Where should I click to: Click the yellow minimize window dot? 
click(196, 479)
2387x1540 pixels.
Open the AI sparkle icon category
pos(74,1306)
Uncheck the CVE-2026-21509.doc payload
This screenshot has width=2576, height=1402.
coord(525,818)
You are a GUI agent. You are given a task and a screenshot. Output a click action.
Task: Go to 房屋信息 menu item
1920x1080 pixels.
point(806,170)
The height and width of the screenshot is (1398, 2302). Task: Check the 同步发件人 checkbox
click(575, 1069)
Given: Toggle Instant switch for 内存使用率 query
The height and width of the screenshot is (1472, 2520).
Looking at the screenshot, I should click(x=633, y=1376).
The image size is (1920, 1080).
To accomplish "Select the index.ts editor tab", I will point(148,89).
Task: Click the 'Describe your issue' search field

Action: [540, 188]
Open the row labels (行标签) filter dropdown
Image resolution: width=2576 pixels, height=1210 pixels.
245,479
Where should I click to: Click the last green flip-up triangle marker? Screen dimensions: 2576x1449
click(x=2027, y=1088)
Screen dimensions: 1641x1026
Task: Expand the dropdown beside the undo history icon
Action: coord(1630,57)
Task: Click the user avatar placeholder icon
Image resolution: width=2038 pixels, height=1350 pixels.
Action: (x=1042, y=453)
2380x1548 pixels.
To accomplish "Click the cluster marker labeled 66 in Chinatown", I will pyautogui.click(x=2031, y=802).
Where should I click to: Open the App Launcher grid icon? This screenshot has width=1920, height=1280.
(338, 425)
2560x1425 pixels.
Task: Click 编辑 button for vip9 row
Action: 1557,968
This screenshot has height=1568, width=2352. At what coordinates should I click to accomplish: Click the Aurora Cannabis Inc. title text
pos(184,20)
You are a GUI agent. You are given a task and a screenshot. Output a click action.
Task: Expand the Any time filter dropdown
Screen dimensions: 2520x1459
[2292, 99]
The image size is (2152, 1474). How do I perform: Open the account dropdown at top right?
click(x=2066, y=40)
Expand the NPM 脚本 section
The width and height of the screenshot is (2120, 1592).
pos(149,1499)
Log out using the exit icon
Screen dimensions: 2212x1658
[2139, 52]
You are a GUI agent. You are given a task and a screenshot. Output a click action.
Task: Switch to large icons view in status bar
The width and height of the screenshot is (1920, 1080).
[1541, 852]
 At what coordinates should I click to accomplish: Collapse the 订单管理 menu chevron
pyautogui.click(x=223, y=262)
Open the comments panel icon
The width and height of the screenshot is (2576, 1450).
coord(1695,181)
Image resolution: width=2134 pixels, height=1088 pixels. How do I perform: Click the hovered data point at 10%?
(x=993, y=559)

____________________

[PROBLEM]
When answering, write out each of the lines above exactly as given.

[SOLUTION TO THE EXERCISE]
Where should I click to: Click the yellow minimize window dot? 
click(196, 479)
2387x1540 pixels.
Open the AI sparkle icon category
pos(74,1306)
Uncheck the CVE-2026-21509.doc payload
This screenshot has width=2576, height=1402.
coord(525,818)
You are a GUI agent. You are given a task and a screenshot. Output a click action.
Task: Go to 房屋信息 menu item
1920x1080 pixels.
point(806,170)
The height and width of the screenshot is (1398, 2302). Task: Check the 同步发件人 checkbox
click(575, 1069)
Given: Toggle Instant switch for 内存使用率 query
The height and width of the screenshot is (1472, 2520).
Looking at the screenshot, I should click(x=633, y=1376).
The image size is (1920, 1080).
To accomplish "Select the index.ts editor tab", I will point(148,89).
Task: Click the 'Describe your issue' search field

Action: [540, 188]
Open the row labels (行标签) filter dropdown
Image resolution: width=2576 pixels, height=1210 pixels.
245,479
Where should I click to: Click the last green flip-up triangle marker? Screen dimensions: 2576x1449
click(x=2027, y=1088)
Screen dimensions: 1641x1026
Task: Expand the dropdown beside the undo history icon
Action: coord(1630,57)
Task: Click the user avatar placeholder icon
Image resolution: width=2038 pixels, height=1350 pixels.
Action: (x=1042, y=453)
2380x1548 pixels.
To accomplish "Click the cluster marker labeled 66 in Chinatown", I will pyautogui.click(x=2031, y=802).
Where should I click to: Open the App Launcher grid icon? This screenshot has width=1920, height=1280.
(338, 425)
2560x1425 pixels.
Task: Click 编辑 button for vip9 row
Action: 1557,968
This screenshot has height=1568, width=2352. At what coordinates should I click to accomplish: Click the Aurora Cannabis Inc. title text
pos(184,20)
You are a GUI agent. You are given a task and a screenshot. Output a click action.
Task: Expand the Any time filter dropdown
Screen dimensions: 2520x1459
[2292, 99]
The image size is (2152, 1474). How do I perform: Open the account dropdown at top right?
click(x=2066, y=40)
Expand the NPM 脚本 section
The width and height of the screenshot is (2120, 1592).
pos(149,1499)
Log out using the exit icon
Screen dimensions: 2212x1658
[2139, 52]
You are a GUI agent. You are given a task and a screenshot. Output a click action.
Task: Switch to large icons view in status bar
The width and height of the screenshot is (1920, 1080).
[1541, 852]
 At what coordinates should I click to accomplish: Collapse the 订单管理 menu chevron
pyautogui.click(x=223, y=262)
Open the comments panel icon
The width and height of the screenshot is (2576, 1450).
coord(1695,181)
Image resolution: width=2134 pixels, height=1088 pixels. How do I perform: Click the hovered data point at 10%?
(x=993, y=559)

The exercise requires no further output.